*** Provided passage

Purpose of the Study:

  • To investigate the genetic basis of vancomycin dependence and resistance in clinical Enterococcus faecalis isolates.
  • To analyze mutations in the ddl gene and the vanSB-vanRB regulatory system.
  • To characterize the peptidoglycan precursor synthesis under different antibiotic conditions.

Main Methods:

  • DNA sequencing of ddl, vanSB, and vanRB genes.
  • Reporter assays using DD-dipeptidase activity to measure resistance gene expression.

Related Experiment Videos

  • Analysis of peptidoglycan precursor synthesis.
  • Main Results:

    • Mutations in the ddl gene impaired host D-Ala:D-Ala ligase activity, leading to synthesis of D-Ala-D-Lac precursors.
    • Vancomycin-independent revertants showed restored D-Ala:D-Ala ligase activity (ddl mutations) or constitutive resistance (vanSB mutations).
    • Mutations in vanSB affected the sensor's autophosphorylation site or ATP binding domain, leading to constitutive or antibiotic-dependent resistance.

    Conclusions:

    • The ddl gene mutations are responsible for vancomycin dependence in these isolates.
    • Rapid in vitro emergence of vancomycin-independent revertants indicates potential treatment limitations.
    • Interruption of vancomycin therapy alone may be insufficient for curing VdEnterococci infections.

******
*** Entries shown

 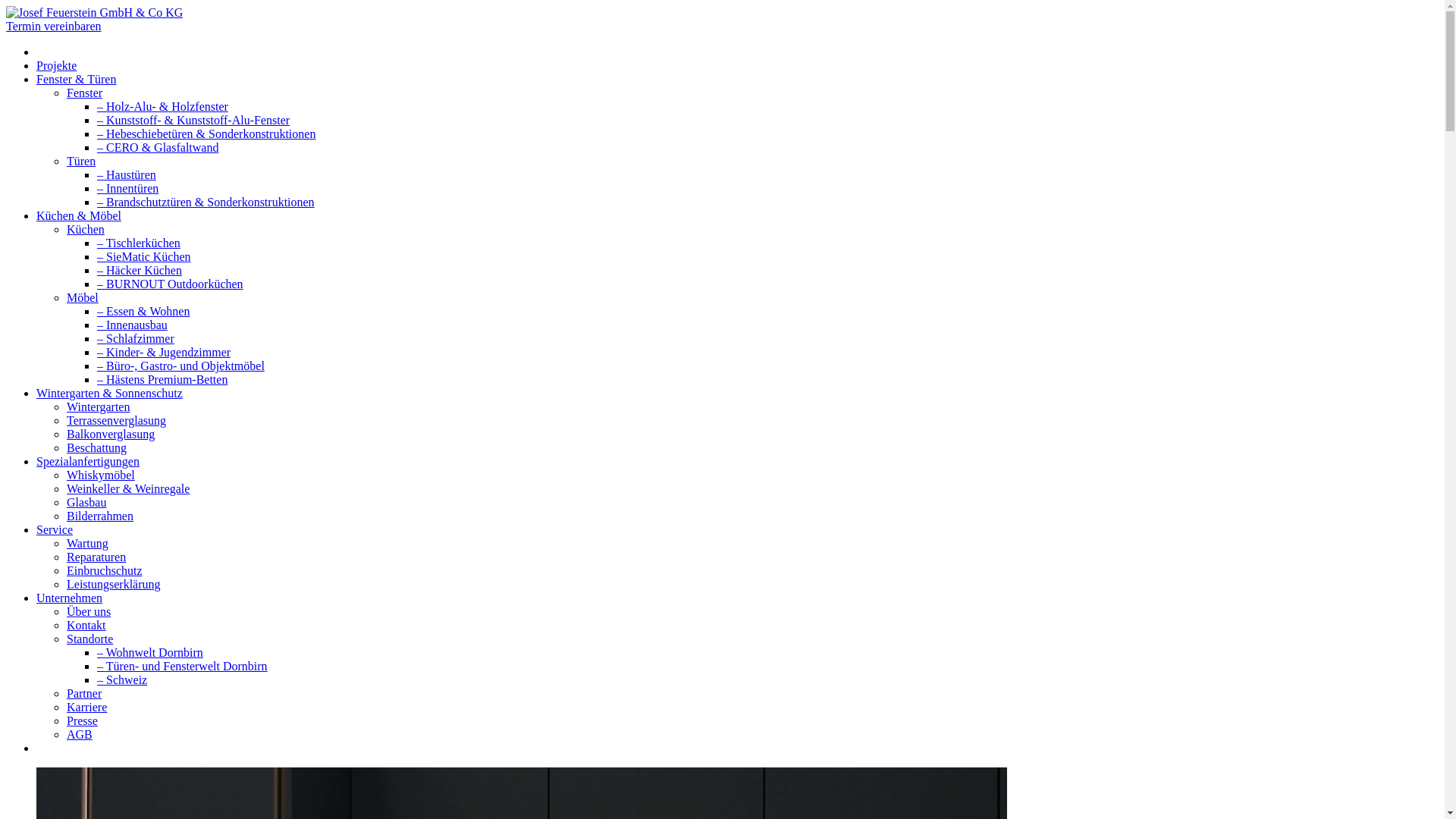 I want to click on 'Karriere', so click(x=86, y=707).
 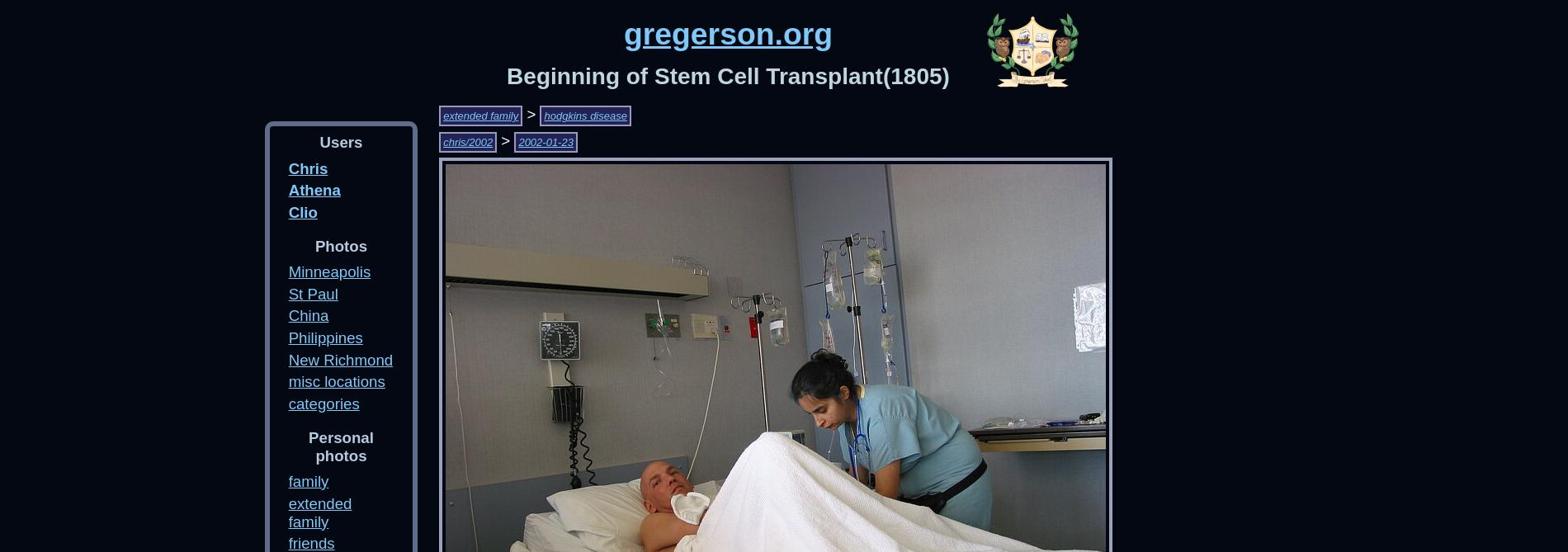 What do you see at coordinates (622, 34) in the screenshot?
I see `'gregerson.org'` at bounding box center [622, 34].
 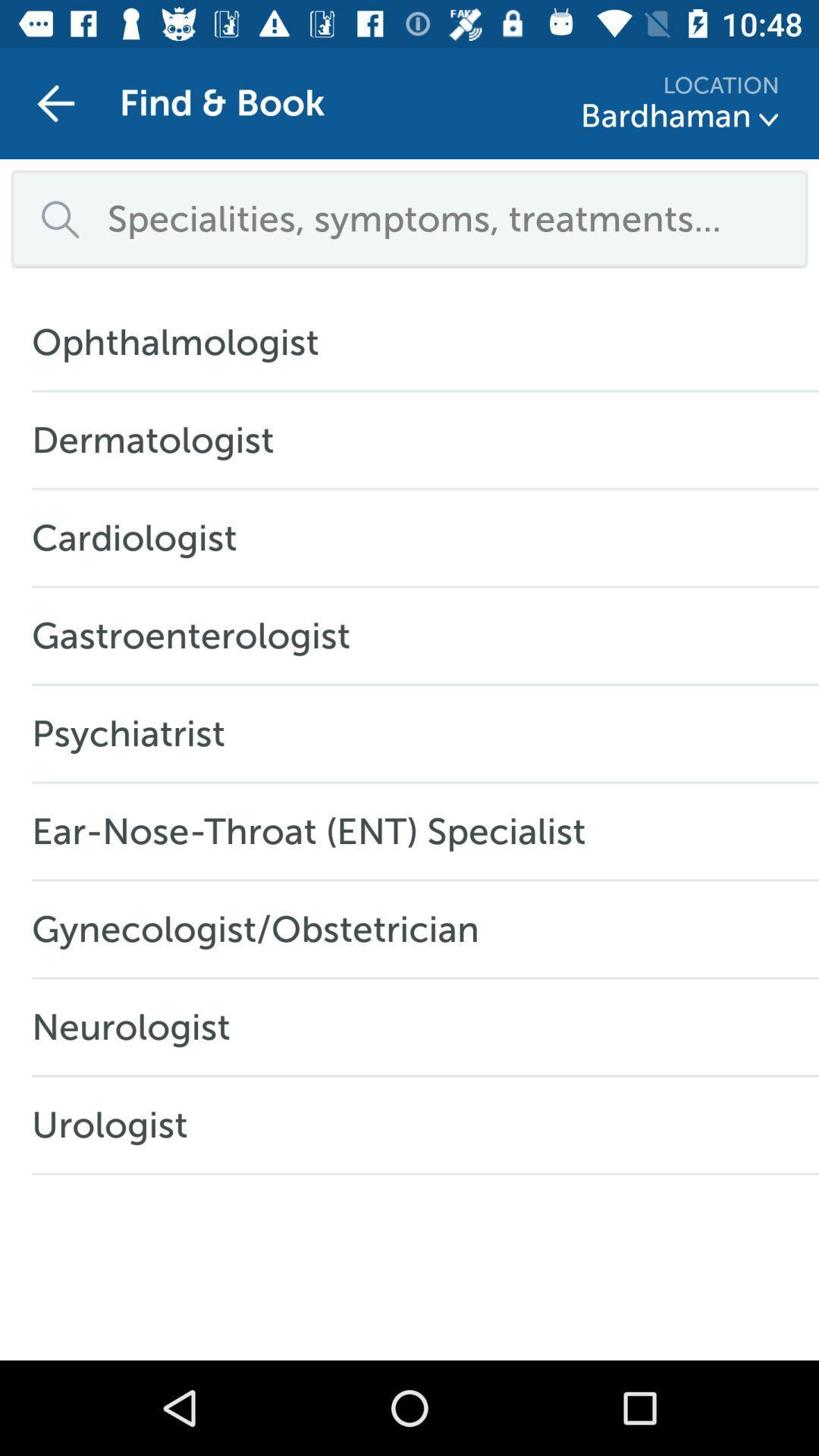 What do you see at coordinates (769, 119) in the screenshot?
I see `info` at bounding box center [769, 119].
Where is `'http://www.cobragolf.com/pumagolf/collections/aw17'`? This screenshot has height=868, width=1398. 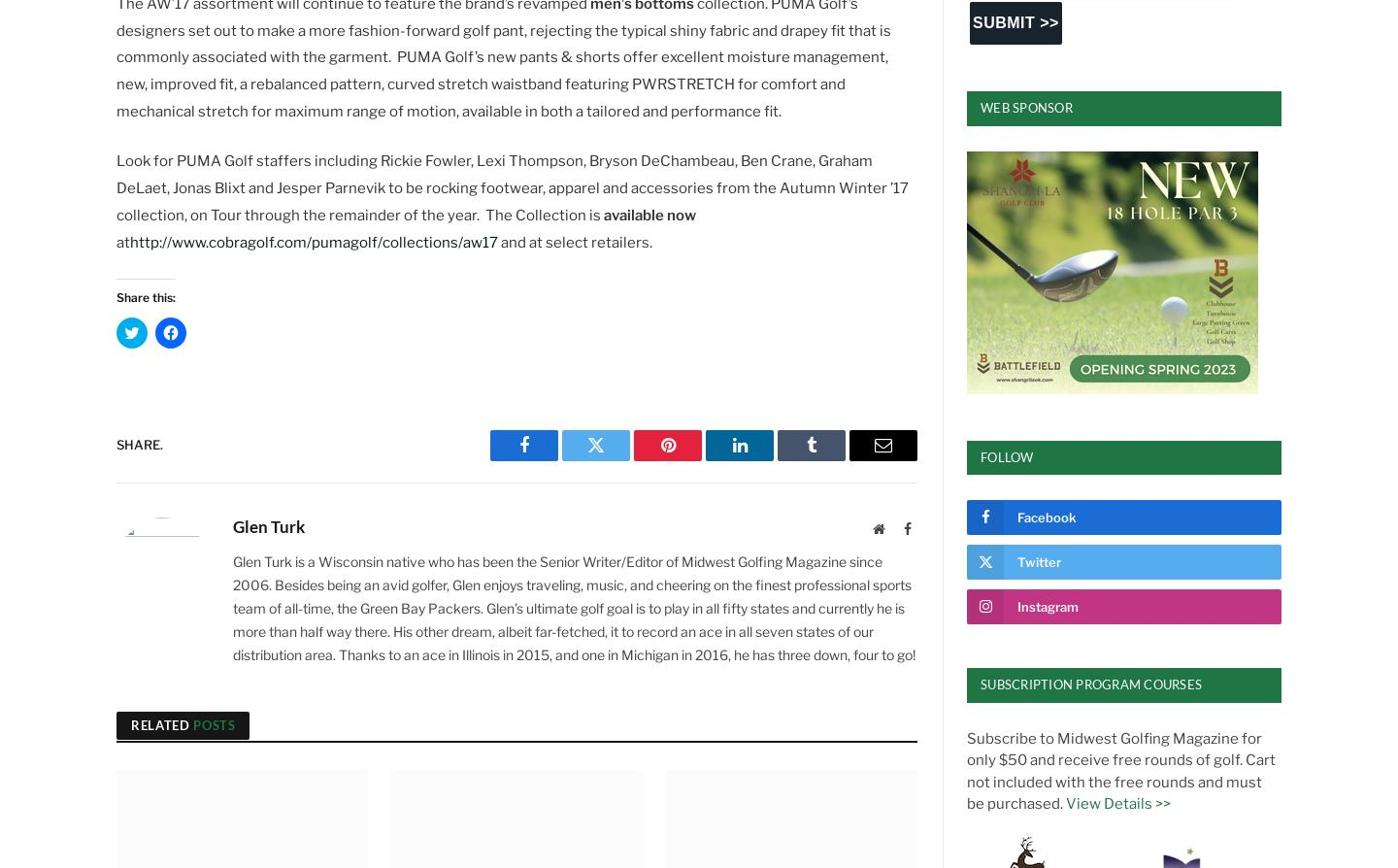 'http://www.cobragolf.com/pumagolf/collections/aw17' is located at coordinates (314, 240).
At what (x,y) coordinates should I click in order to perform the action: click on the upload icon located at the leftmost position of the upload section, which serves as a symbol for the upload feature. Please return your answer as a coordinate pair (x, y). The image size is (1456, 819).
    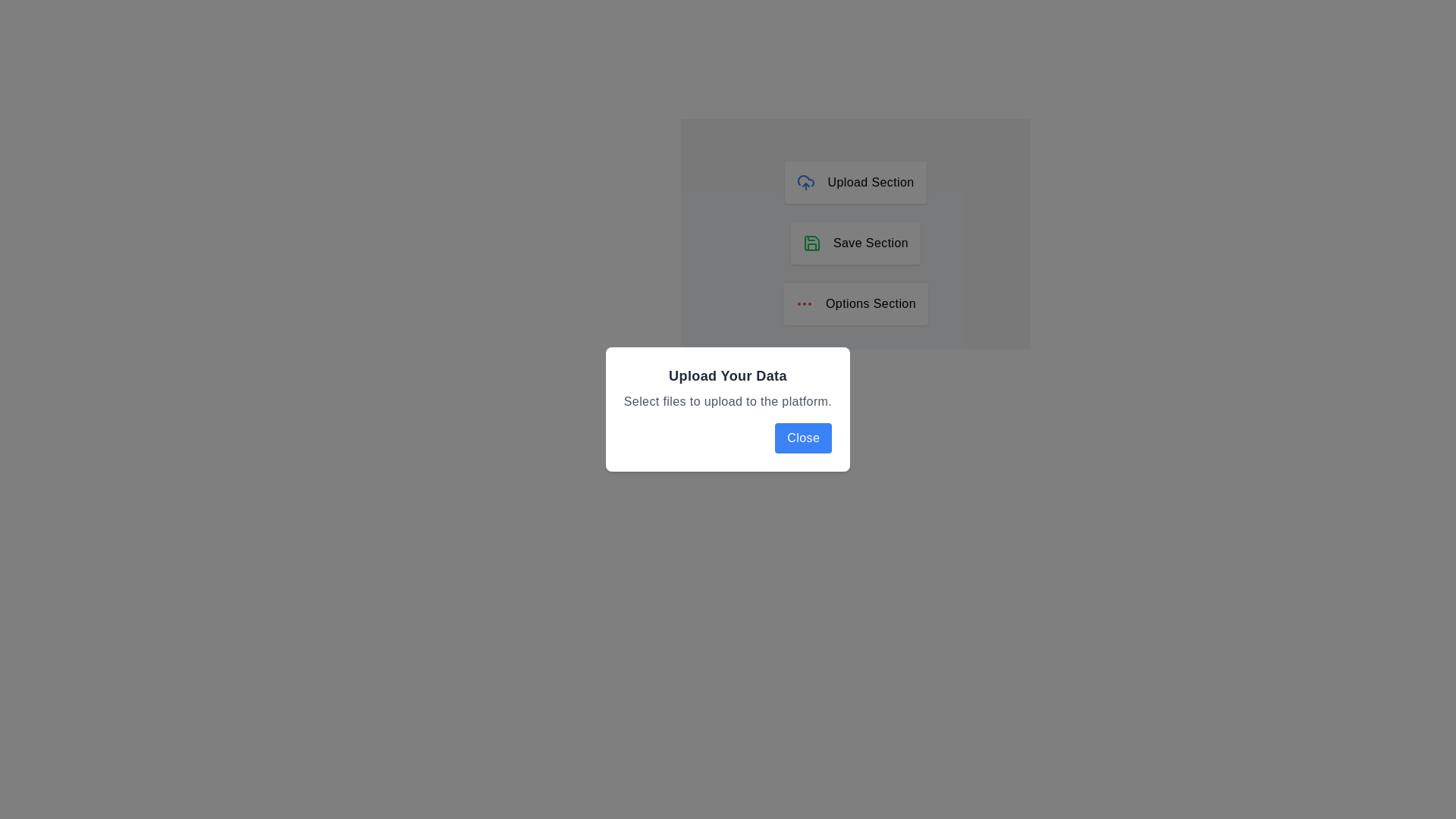
    Looking at the image, I should click on (805, 181).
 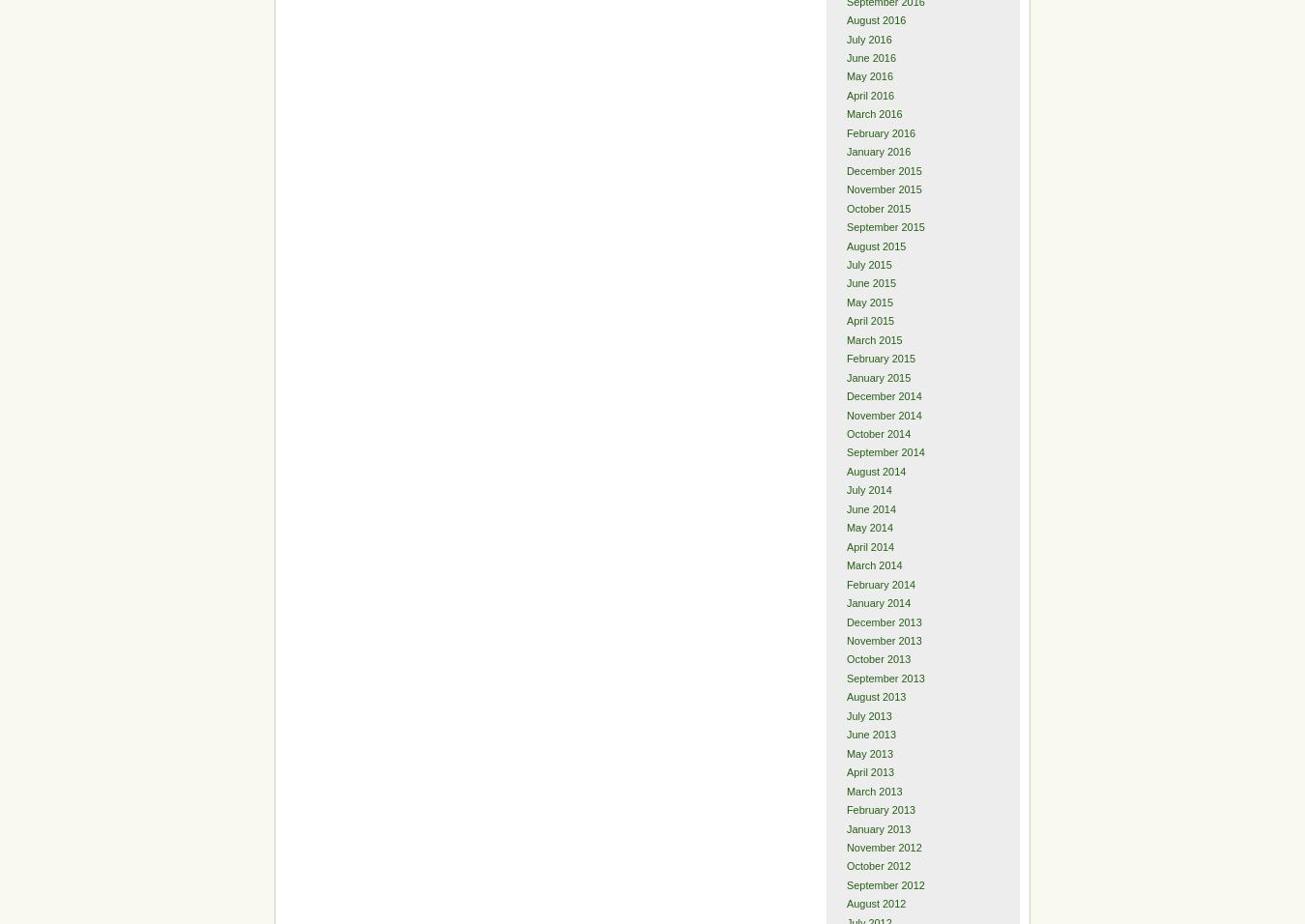 What do you see at coordinates (845, 131) in the screenshot?
I see `'February 2016'` at bounding box center [845, 131].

******

— Instructions to follow —
Answer these questions from the vancomycin study summary.
1. Which genes were sequenced?
2. Which parts of the sensor did the vanSB mutations affect?
3. According to the conclusions, what may be insufficient for curing VdEnterococci infections?

— Exercise answer —
1. The ddl, vanSB, and vanRB genes.
2. The sensor's autophosphorylation site or its ATP binding domain.
3. Interruption of vancomycin therapy alone.